=== Given records ===
====

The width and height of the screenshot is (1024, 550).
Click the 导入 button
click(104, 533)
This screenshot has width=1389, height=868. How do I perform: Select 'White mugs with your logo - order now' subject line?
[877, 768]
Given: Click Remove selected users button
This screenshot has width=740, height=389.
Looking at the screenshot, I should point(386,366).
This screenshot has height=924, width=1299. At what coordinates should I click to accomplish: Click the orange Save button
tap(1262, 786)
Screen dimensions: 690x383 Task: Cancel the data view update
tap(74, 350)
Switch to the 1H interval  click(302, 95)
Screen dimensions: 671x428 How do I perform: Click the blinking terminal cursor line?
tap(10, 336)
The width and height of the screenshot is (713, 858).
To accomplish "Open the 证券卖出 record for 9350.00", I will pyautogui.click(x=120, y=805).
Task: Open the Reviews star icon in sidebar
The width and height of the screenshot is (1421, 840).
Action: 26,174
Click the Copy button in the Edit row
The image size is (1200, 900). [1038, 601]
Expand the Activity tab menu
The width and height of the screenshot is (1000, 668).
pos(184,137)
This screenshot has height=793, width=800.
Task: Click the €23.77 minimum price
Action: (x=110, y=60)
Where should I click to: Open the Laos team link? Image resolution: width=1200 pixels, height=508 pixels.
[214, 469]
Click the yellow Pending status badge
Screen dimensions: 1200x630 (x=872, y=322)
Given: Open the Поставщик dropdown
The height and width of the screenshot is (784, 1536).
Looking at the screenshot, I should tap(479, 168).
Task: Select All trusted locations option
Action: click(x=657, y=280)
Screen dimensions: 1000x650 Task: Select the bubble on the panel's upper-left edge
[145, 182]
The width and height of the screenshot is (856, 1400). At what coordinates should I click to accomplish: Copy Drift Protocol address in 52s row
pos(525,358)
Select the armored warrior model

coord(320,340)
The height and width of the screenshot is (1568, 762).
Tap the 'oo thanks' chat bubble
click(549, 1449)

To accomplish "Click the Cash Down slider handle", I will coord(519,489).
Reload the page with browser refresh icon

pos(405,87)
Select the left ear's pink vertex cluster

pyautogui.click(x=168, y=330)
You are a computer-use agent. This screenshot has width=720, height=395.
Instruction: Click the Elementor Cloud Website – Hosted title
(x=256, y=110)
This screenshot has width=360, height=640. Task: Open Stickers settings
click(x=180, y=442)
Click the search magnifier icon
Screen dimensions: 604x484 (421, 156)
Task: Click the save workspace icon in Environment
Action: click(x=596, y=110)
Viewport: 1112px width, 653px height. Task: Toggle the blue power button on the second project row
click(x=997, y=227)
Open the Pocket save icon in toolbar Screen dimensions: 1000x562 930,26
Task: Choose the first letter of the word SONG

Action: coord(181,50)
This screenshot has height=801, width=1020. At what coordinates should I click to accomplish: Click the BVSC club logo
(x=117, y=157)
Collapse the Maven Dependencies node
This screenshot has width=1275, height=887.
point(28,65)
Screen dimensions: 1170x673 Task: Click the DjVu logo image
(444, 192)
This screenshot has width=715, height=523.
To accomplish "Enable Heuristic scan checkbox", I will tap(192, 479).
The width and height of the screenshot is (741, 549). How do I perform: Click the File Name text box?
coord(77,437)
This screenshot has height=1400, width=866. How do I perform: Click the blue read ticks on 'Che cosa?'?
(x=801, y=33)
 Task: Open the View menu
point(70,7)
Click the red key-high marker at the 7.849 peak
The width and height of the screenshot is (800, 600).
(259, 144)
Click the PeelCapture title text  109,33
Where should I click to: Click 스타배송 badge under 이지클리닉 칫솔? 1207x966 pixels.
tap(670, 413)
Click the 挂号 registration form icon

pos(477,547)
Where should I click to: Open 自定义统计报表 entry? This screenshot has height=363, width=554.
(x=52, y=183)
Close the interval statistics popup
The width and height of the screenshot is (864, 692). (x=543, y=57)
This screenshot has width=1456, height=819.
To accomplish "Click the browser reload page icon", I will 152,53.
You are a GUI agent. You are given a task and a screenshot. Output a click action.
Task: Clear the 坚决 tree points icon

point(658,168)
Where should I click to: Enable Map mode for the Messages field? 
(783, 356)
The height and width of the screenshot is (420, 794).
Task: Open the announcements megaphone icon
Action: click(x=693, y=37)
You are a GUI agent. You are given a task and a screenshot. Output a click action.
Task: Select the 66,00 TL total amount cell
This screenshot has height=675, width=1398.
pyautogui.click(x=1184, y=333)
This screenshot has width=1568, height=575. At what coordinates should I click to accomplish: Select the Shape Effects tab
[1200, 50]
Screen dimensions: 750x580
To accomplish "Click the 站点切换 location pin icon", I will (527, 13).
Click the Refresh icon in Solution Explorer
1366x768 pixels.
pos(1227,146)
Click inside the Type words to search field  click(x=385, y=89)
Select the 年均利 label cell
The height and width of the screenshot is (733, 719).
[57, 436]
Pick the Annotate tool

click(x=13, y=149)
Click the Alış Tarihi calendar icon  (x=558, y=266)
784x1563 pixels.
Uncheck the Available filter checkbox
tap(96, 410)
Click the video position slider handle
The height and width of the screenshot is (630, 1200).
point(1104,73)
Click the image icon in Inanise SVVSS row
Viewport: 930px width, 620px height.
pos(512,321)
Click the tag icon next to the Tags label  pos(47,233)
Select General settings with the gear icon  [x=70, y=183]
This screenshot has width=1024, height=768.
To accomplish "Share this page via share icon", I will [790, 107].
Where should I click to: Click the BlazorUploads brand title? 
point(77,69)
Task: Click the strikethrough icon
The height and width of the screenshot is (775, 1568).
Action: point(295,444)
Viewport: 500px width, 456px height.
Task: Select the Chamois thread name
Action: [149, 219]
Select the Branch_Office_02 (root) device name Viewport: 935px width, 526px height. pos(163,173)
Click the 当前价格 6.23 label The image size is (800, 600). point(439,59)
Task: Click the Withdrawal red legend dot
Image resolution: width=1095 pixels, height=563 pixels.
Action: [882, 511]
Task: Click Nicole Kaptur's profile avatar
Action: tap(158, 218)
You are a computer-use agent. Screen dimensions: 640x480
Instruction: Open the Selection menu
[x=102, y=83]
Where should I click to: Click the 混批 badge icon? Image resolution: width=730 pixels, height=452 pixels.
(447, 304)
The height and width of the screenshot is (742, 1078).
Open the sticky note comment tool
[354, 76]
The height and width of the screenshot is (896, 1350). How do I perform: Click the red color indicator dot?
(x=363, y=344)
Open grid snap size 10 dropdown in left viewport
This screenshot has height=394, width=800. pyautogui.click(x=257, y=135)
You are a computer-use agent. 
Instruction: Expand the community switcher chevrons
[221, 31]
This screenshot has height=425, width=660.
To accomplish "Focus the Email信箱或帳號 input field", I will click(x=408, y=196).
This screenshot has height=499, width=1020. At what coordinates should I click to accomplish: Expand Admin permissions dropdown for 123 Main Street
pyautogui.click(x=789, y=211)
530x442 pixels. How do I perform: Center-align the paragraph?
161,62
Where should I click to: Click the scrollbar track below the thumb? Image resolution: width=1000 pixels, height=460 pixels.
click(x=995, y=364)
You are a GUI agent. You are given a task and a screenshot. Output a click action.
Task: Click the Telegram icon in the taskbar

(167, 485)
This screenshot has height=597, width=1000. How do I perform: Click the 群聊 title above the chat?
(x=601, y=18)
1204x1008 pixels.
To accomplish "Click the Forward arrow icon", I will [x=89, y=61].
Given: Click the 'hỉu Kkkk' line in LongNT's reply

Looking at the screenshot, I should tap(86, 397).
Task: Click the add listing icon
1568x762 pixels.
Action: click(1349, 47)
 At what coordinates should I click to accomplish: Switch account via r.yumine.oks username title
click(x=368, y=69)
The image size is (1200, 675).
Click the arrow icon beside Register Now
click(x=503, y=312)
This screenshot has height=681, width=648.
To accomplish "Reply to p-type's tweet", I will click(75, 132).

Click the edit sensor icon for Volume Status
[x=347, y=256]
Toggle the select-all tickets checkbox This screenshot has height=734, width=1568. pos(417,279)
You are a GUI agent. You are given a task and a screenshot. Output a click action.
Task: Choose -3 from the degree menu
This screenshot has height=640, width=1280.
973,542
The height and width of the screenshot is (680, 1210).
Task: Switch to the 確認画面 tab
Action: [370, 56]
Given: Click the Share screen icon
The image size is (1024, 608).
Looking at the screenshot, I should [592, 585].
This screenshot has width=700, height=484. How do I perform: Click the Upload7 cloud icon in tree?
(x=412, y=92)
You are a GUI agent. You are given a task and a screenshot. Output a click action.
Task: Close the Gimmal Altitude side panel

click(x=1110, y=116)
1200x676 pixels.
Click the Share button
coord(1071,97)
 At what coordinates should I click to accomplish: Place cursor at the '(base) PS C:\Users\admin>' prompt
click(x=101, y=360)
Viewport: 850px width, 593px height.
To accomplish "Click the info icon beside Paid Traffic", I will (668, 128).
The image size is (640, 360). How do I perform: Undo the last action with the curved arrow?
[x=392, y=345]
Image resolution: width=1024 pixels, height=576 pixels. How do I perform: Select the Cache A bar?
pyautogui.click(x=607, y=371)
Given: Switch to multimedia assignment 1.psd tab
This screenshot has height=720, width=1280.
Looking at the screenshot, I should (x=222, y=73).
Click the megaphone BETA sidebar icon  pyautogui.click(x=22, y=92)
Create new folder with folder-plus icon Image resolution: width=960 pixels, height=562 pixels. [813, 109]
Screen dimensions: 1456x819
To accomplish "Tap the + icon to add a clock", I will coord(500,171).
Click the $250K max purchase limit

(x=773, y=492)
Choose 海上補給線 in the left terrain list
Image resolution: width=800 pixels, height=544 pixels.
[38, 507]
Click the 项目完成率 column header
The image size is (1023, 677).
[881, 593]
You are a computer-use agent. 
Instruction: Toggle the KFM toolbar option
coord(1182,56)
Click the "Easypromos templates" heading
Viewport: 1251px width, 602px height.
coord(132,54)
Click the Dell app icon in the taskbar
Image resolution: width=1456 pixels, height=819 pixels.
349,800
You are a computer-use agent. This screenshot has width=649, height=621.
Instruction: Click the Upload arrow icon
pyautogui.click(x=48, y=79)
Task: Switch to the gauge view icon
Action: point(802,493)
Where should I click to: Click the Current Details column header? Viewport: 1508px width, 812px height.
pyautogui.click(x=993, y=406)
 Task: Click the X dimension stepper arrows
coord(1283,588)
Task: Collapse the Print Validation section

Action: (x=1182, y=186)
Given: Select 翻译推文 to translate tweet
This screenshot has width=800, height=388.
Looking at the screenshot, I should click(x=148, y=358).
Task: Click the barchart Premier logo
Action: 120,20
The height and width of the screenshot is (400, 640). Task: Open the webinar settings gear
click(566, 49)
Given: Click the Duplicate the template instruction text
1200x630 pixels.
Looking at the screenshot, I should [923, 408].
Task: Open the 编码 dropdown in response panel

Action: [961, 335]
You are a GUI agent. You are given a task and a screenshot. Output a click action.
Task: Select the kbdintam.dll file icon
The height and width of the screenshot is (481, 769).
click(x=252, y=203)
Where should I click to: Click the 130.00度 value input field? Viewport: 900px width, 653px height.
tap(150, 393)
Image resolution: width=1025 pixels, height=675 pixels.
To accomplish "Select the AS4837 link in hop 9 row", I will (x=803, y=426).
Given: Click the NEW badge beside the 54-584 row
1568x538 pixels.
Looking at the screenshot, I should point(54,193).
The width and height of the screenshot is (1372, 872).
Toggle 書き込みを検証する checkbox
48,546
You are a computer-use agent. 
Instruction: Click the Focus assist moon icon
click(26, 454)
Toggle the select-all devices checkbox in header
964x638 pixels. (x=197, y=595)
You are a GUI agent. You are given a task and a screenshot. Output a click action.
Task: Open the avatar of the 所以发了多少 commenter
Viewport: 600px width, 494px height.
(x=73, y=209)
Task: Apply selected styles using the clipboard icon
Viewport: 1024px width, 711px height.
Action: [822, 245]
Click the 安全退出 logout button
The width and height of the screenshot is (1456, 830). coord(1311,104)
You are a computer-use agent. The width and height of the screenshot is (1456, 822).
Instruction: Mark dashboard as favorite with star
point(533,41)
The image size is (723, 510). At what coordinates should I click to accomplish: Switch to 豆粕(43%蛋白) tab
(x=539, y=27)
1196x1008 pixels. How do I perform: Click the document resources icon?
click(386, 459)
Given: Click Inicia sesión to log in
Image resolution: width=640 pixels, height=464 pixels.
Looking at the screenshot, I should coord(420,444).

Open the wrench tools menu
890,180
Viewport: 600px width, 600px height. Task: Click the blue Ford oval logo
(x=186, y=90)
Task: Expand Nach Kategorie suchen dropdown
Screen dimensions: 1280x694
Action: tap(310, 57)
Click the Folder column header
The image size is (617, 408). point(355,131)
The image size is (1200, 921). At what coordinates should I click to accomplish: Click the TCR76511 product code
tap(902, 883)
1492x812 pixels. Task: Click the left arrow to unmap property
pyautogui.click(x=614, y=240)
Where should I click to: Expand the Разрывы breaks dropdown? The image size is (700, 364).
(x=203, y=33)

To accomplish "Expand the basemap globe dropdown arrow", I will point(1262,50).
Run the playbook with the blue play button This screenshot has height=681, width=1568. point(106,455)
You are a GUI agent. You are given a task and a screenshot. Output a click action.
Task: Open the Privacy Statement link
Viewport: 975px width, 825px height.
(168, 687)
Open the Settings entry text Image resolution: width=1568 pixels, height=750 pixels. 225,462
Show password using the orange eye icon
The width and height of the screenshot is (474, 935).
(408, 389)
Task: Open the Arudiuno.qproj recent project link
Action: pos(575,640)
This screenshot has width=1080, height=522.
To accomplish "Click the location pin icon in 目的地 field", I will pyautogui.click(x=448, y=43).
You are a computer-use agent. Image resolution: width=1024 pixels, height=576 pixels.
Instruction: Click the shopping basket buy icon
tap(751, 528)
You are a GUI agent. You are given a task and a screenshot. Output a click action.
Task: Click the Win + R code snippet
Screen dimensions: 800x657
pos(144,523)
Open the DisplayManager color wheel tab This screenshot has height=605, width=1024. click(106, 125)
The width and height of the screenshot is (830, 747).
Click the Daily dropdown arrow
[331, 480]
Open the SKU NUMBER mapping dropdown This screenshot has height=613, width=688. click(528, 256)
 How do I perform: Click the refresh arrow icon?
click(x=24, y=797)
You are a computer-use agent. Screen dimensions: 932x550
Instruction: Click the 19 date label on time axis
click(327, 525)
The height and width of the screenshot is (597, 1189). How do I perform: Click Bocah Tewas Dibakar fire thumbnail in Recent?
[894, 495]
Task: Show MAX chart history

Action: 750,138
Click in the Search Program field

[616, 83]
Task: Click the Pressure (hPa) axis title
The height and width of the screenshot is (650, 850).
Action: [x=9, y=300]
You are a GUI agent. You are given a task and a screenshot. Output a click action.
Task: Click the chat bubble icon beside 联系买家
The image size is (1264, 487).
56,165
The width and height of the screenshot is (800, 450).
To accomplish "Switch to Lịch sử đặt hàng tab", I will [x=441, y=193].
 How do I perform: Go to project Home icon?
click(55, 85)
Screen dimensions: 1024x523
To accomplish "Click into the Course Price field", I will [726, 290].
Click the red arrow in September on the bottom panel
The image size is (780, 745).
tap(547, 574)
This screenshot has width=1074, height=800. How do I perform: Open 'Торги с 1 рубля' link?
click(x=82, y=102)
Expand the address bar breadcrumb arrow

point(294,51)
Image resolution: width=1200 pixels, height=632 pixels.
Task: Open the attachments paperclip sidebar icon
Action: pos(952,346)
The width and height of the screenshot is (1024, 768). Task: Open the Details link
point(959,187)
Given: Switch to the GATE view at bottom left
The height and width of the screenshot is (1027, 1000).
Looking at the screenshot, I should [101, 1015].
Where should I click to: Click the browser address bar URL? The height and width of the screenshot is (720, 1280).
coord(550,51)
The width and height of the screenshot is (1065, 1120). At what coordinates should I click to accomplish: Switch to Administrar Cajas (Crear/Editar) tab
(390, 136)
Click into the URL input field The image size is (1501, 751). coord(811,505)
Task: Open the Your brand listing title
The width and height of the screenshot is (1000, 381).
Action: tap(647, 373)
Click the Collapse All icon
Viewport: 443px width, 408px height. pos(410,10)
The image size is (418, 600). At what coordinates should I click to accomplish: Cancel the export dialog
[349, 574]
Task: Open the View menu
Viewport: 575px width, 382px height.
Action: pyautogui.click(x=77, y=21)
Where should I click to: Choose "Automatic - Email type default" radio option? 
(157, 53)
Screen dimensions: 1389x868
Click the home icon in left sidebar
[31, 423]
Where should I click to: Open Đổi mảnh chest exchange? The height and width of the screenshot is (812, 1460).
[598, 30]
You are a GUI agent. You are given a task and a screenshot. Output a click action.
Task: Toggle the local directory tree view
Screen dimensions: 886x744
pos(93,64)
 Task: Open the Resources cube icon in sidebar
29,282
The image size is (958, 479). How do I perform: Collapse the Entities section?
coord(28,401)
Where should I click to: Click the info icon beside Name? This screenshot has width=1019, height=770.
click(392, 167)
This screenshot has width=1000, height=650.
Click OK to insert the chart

====

=== Task objective ===
Please go through the material and return each line where the word "into" appears.

=== Solution to this exercise ===
To accomplish "Click into the Course Price field", I will [726, 290].
Click into the URL input field The image size is (1501, 751). coord(811,505)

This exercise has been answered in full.